By Foundation for European Progressive Studies (FEPS), Maria Joao Rodrigues
With COVID 19, humankind seems to be confronted with one of the biggest global vital challenges ever. A highly contagious virus without vaccine seems to melt down the social fabric in almost all areas of our collective life. This will be a hard test for our human bodies, but also for the values we want to uphold and the kind of societies we want to build up. Against egoistic and myopic views, this should be the moment to reinvent a progressive sense of solidarity, freedom and responsibility, bold action, democratic vitality and a deeper engagement in European and international cooperation.
Solidarity will be the first big test. At the beginning there was denial and disguise about the severity of this public health problem. The most clamorous recent case was President Trump in US, until the moment the rising alerts forced him to recognise the scope of the problem. This was followed by his shocking attempt to take over the European company which is most advanced in finding the urgent vaccine for the exclusive benefit of his own country. This is the best examples of how far nationalism can go.
By contrast,the EU must launch a bold undertaking to discover this vaccine and make it a global public good in cooperation with the United Nations.There is also a political choice to be made when it comes the organisation of health care services. Those countries counting on strong comprehensive public services are better prepared to provide free access to large-scale testing of the virus and free treatment for those already infected. Therefore, they are more able to control the spread of the disease. Another big EU undertaking should also be launched to use Artificial Intelligence and big data in order to identify the best practices to contain the disease.
Freedom and responsibility will be the second big test. Of course, we cherish, and we want to keep our freedom to move across places and across borders as a fundamental right, including inside the European Union. But how can we combine this with a sense of responsibility of protecting ourselves and all the others? In the current circumstances, mobility channels must be selected and organised with care for those in real need, be it in urban public transports, aviation or cargo transportation, preserving as much as possible essential activities and jobs which cannot go digital.
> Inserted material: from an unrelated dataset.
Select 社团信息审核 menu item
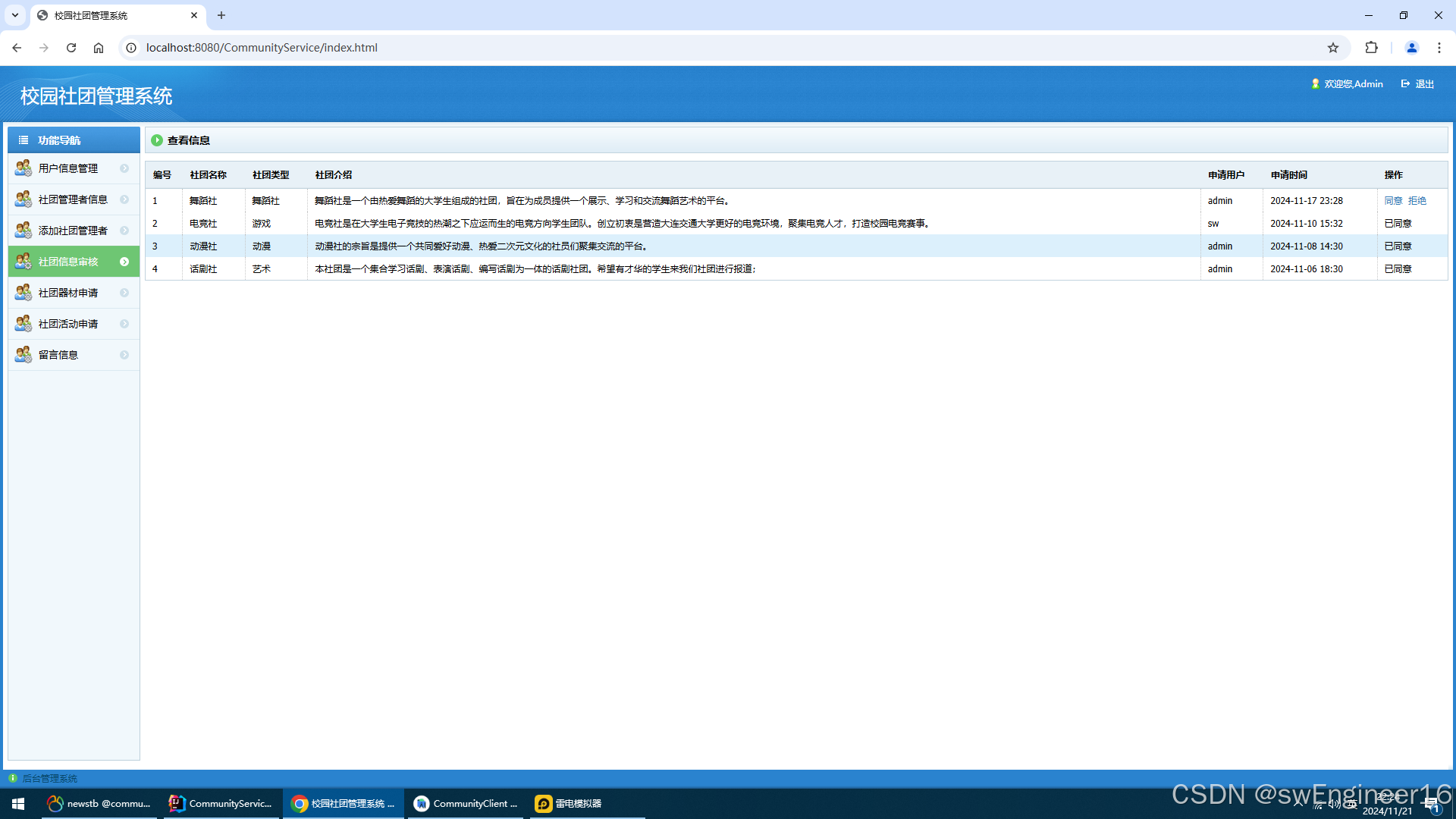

In parallel, a large collective experimentation and re-creation should be encouraged to reorganise other activities and jobs in the digital area, helping the transition to a low-carbon economy. Our daily life will never be again as it used to be. The European Union is well suited to organise such a far-reaching experimentation in an inclusive way, reducing social inequalities in the access to education, culture, general information and services of collective interest.
In spite of this, the risk of massive jobs losses must become a central concern. Bold action will be required, and this will be the third big test. Some sectors such as transports, tourism and manufacturing activities will be particularly hit. The European institutions and several governments are already announcing measures on the social and economic fronts. On the social one: extending sick pay, deferring income tax payments, funding lay-off schemes. In the economic one: more flexibility in the Stability and Growth Pact, liquidity facilities and delayed tax payments for companies, public guarantees for banks keep lending.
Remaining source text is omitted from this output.